Data extracts: Begin
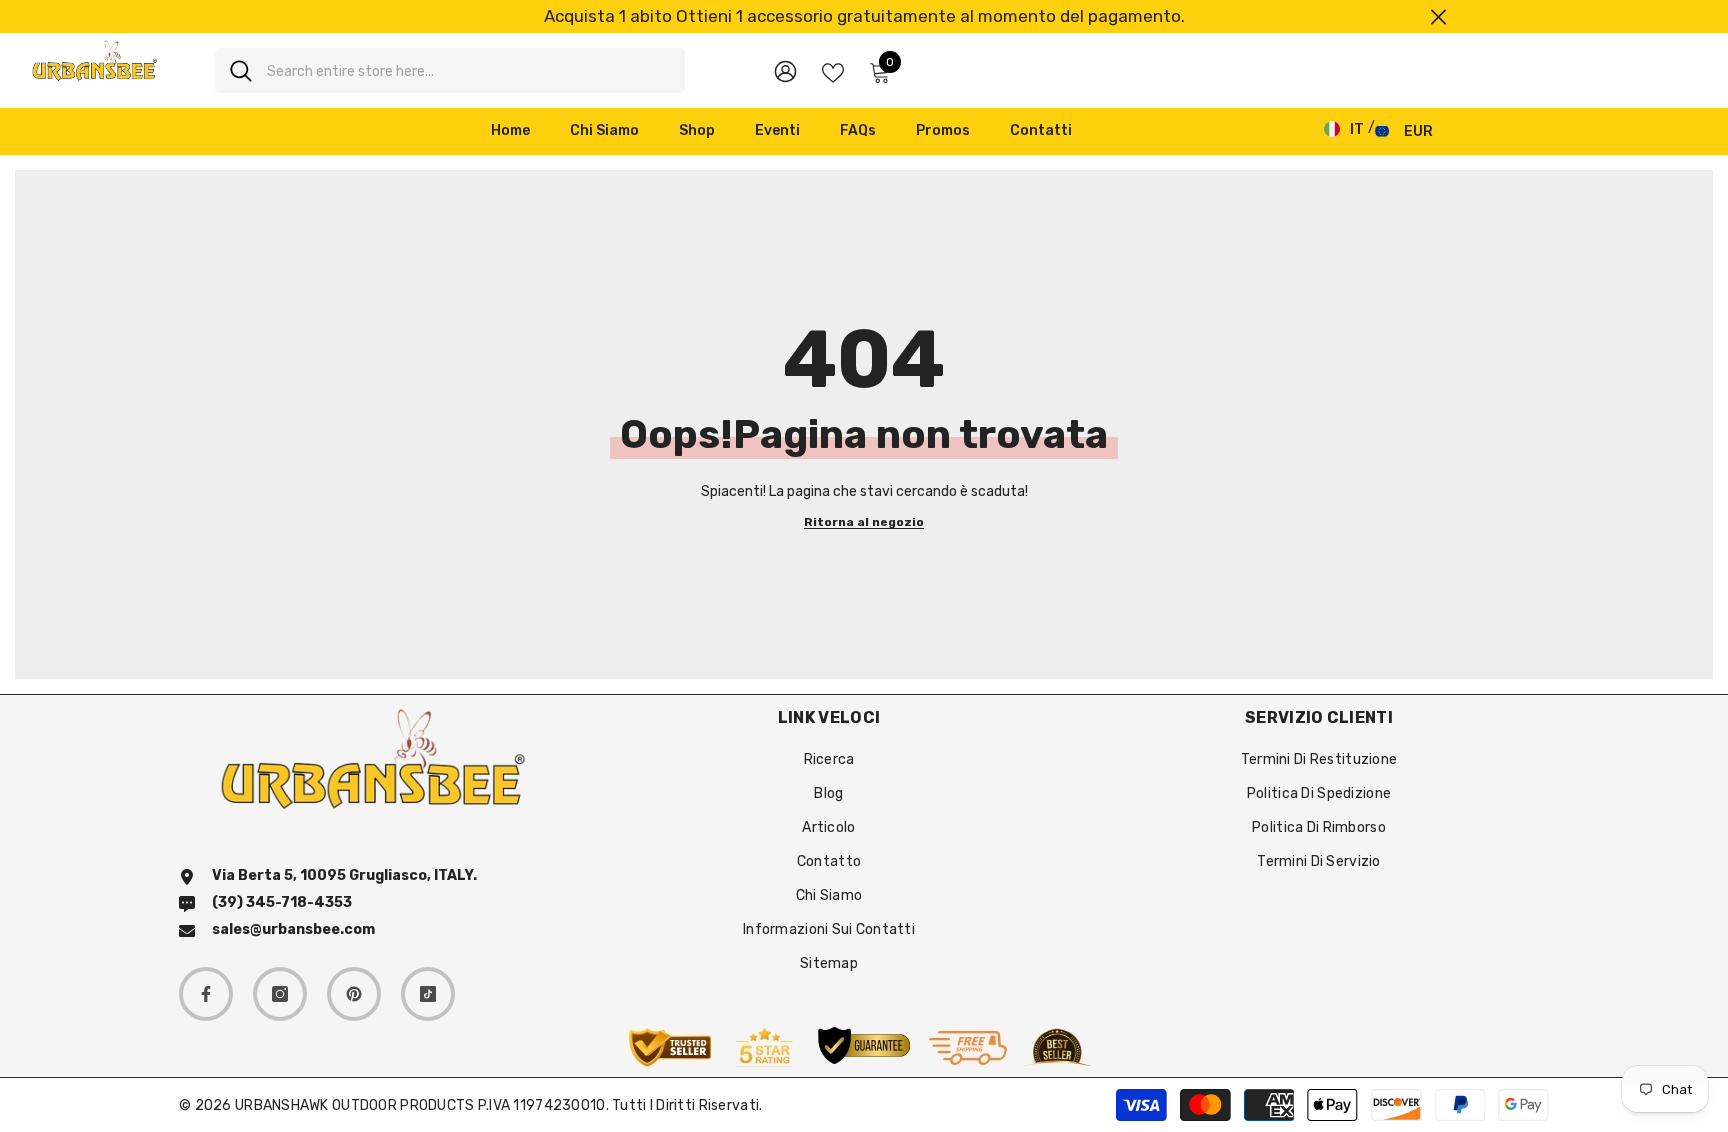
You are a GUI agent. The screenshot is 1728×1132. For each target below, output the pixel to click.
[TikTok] (428, 994)
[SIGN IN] (785, 70)
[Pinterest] (354, 994)
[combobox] (468, 70)
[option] (864, 16)
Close (1438, 16)
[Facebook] (206, 994)
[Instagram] (280, 994)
Data extracts: End
§ Task:
Retype exactly the lines from the one containing "[Pinterest] (354, 994)" through the end of the data. Add nothing.

§ Written response:
[Pinterest] (354, 994)
[combobox] (468, 70)
[option] (864, 16)
Close (1438, 16)
[Facebook] (206, 994)
[Instagram] (280, 994)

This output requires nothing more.